_Task to complete_
Word for word, reproduce the data that follows.

_Records for processing_
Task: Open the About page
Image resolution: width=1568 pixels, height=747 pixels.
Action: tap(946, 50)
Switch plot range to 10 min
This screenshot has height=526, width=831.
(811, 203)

_Problem solution_
Task: Open the About page
Image resolution: width=1568 pixels, height=747 pixels.
Action: tap(946, 50)
Switch plot range to 10 min
This screenshot has height=526, width=831.
(811, 203)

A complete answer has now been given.